Aeropuerto. Check-in sin novedades. Curioseo por las tiendas. Veo El País en un kiosko y no resisto la tentación de comprarlo (luego nos lo ofrecerán en el avión).
Avión. Duermo unos minutos. Turbulencias. Me leo el periódico de arriba a abajo, incluida la sección deportiva (¿qué demonios le ha pasado a Darío Silva?). Nos sirven un pescado à la Iberia. Disfruto, sin embargo, del pan (nota: el pan en Italia, al menos en Siena, lo preparan muy, pero que muy soso). Estamos al lado del baño y maldigo a todos y cada uno de los inocentes que a lo largo del vuelo se ven en la necesidad de utilizarlo.
Terminal 4. Misma puerta de entrada que de embarque siete días antes. Sensación de ciclo que se cierra. Conecto el móvil. Autobús a la Terminal 2. Sol deslumbrante, todos en mangas de camisa.
Metro. Bochorno. Es curioso cómo la gente evita mi mirada. ¿Les hago sentirse incómodos? Se sube un niño de unos siete años silbando ni más ni menos que la Cabalgata de las Walkirias. Me hace tanta gracia que le sonrío, lo que lo descoloca (falta de costumbre, supongo).
Autobús a León. Por los pelos. Por fin puedo desentenderme del póster del David. B. me deja "The Visit", obrita de teatro de un autor que ahora no recuerdo, pero que me encanta. El último tramo, después de miles de kilómetros, se eterniza.

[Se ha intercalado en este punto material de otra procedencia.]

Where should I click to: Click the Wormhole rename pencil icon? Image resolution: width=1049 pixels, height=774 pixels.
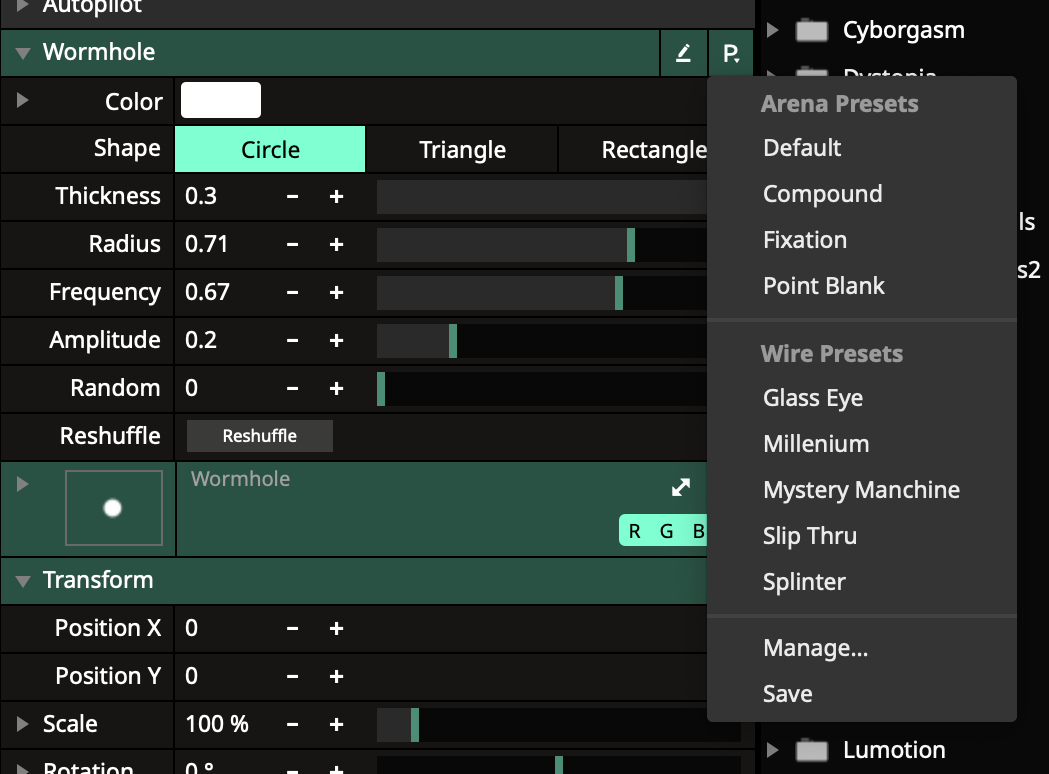coord(684,53)
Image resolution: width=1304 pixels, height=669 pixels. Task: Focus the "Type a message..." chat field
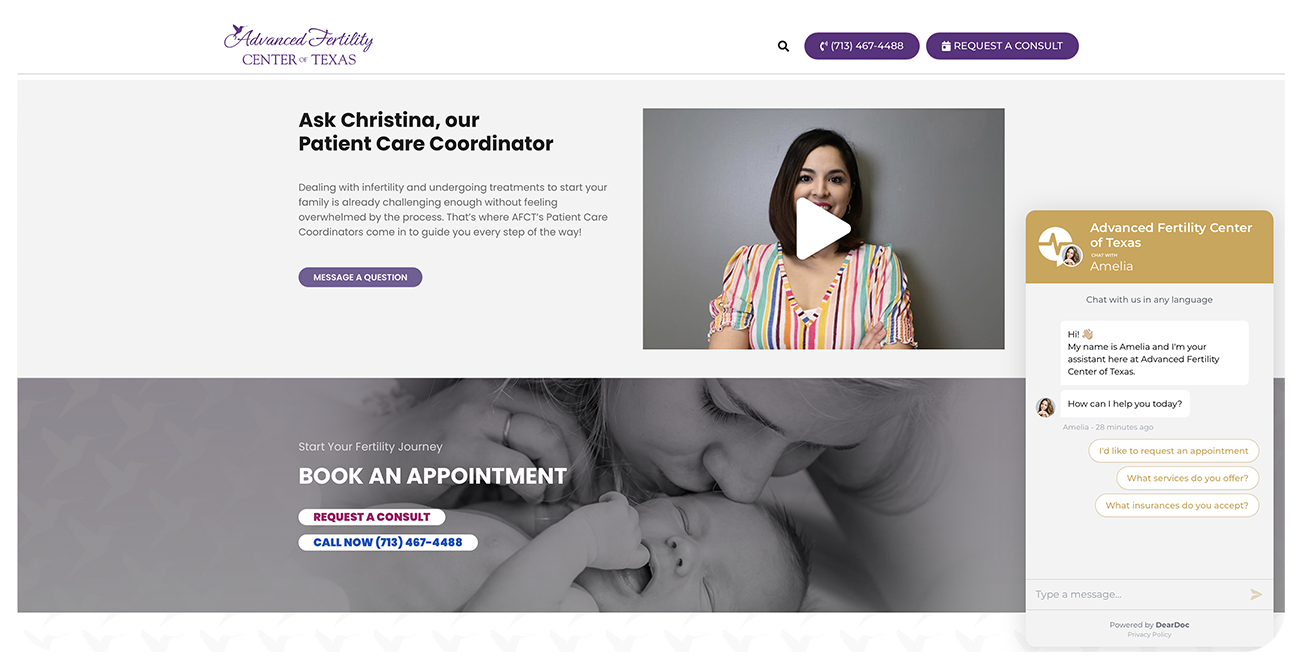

A las diez, por fin, en casa. Ceno pan con chocolate por cortesía de C. Cuando ella llega del trabajo, nos ponemos al día de nuestras respectivas semanas (qué bien sentir que alguien te echa de menos). Me meto en la cama con un libro de Matilde Asensi que se ha desinflado desde la página 100. Se me cierran los ojos a las doce y media y no recuerdo cómo consigo dejar el libro en la mesita y apagar la luz. Literalmente me desconecto hasta el día siguiente.
Sacvan Bercovitch y sus comentarios sobre el Puritanismo en Nueva Inglaterra reclaman mi compañía, así que aparco la narración hasta otro día. Espero aprender a subir fotos pronto.
1 year ago
1 comment:
¡¡Quiero comprar un libro escrito por ti YA (y que me lo firmes, claro, faltaría más)!! ¡Qué manejo de la prosa!
Yo las veces que he vuelto a León después de estar fuera siento un "no sé qué, que yo qué sé, que qué sé yo" al entrar en la ciudad... es como volver a "casa" en el sentido más amplio de la palabra, y ciertamente es un sentimiento que me resulta extraño, porque no es apego precisamente lo que le tengo a este mardito pueblo grande, pero bueno, el subconsciente es lo que tiene.